Records supplied —
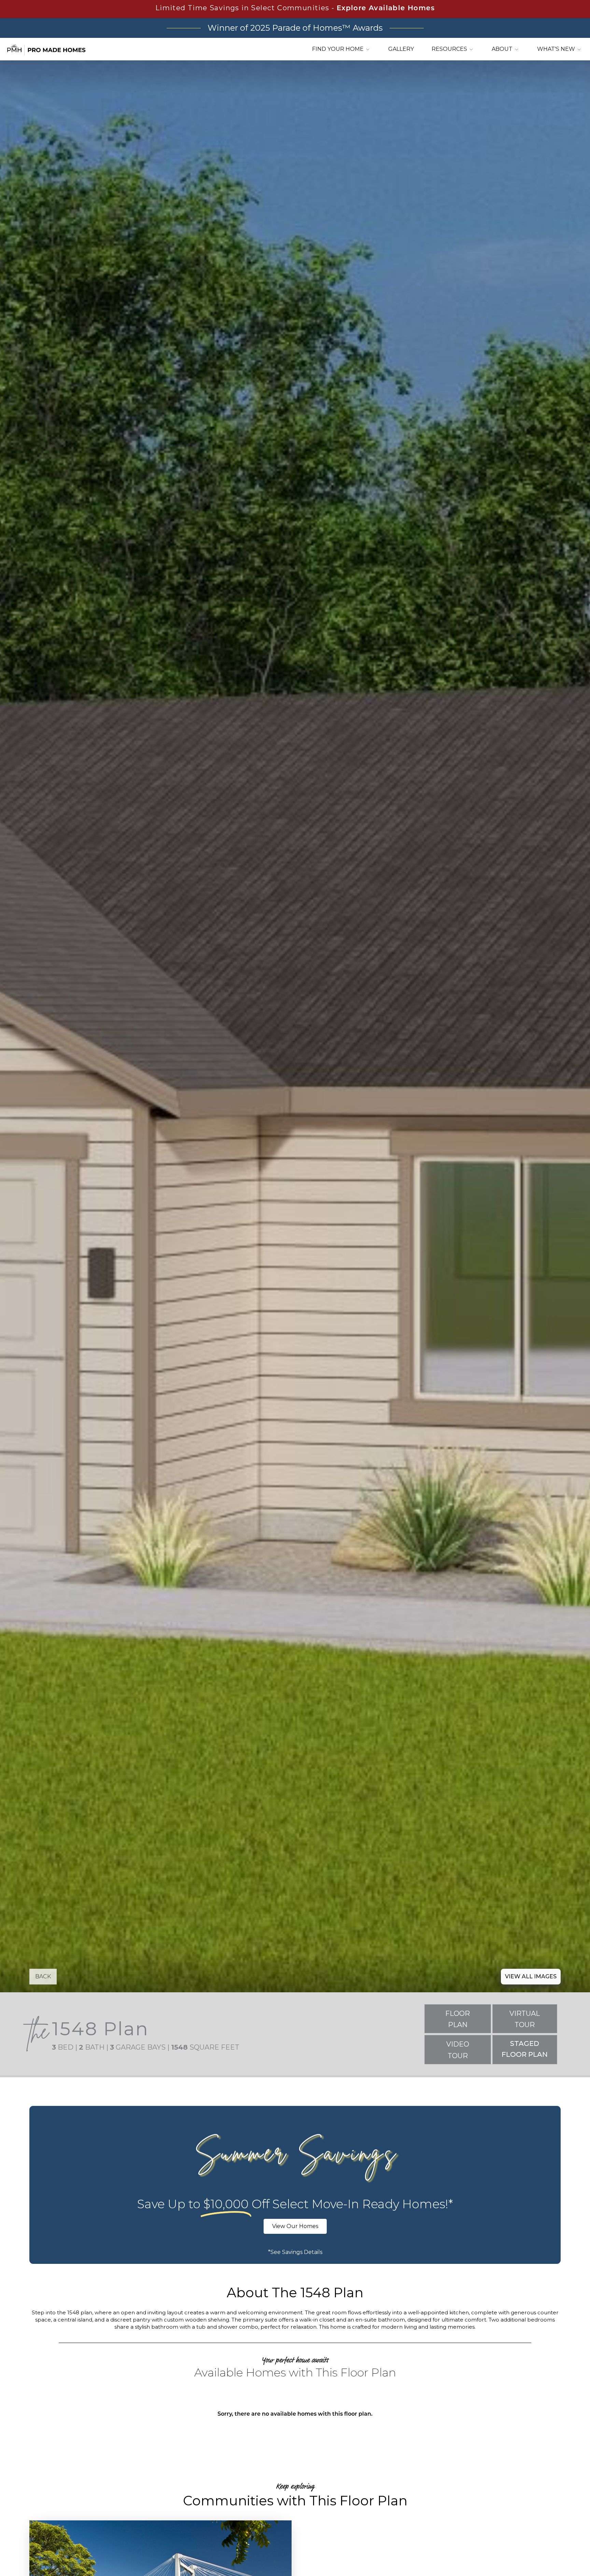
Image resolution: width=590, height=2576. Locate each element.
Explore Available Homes (386, 8)
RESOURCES (450, 49)
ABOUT (503, 49)
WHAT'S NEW (556, 49)
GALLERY (401, 49)
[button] (43, 1976)
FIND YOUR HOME (338, 49)
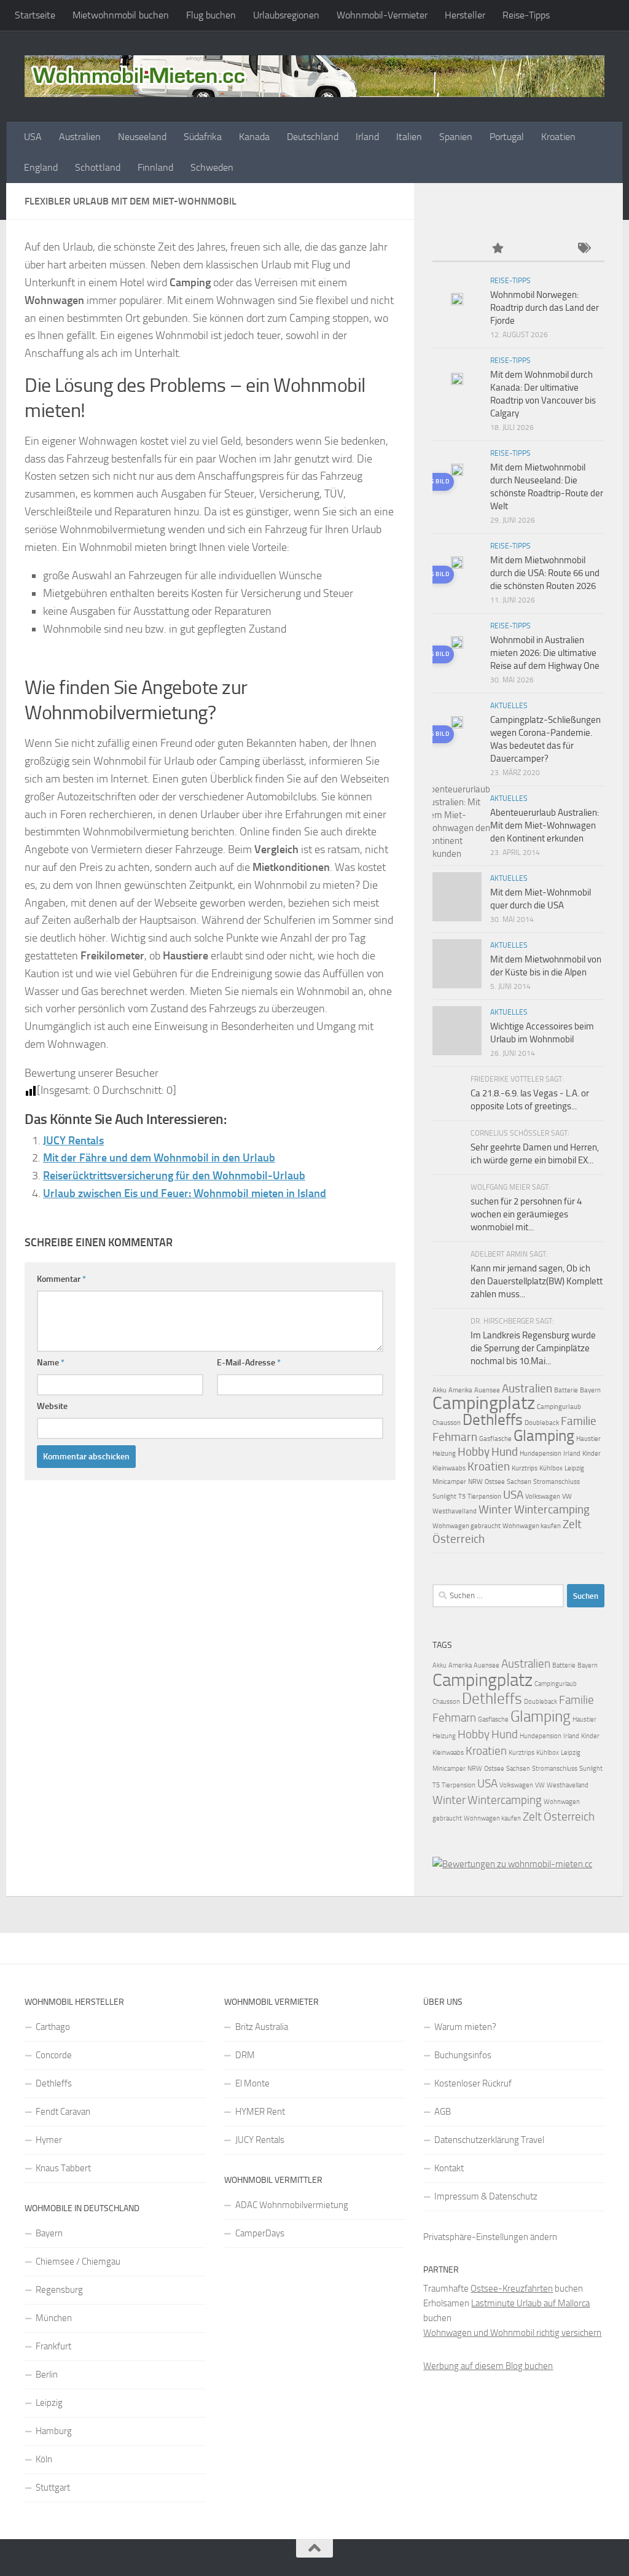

What you need to do — Would you give the material back exactly, minus the pictures?

Response —
Image resolution: width=590, height=2576. Locate each element.
Explore Available Homes (386, 8)
RESOURCES (450, 49)
ABOUT (503, 49)
WHAT'S NEW (556, 49)
GALLERY (401, 49)
[button] (43, 1976)
FIND YOUR HOME (338, 49)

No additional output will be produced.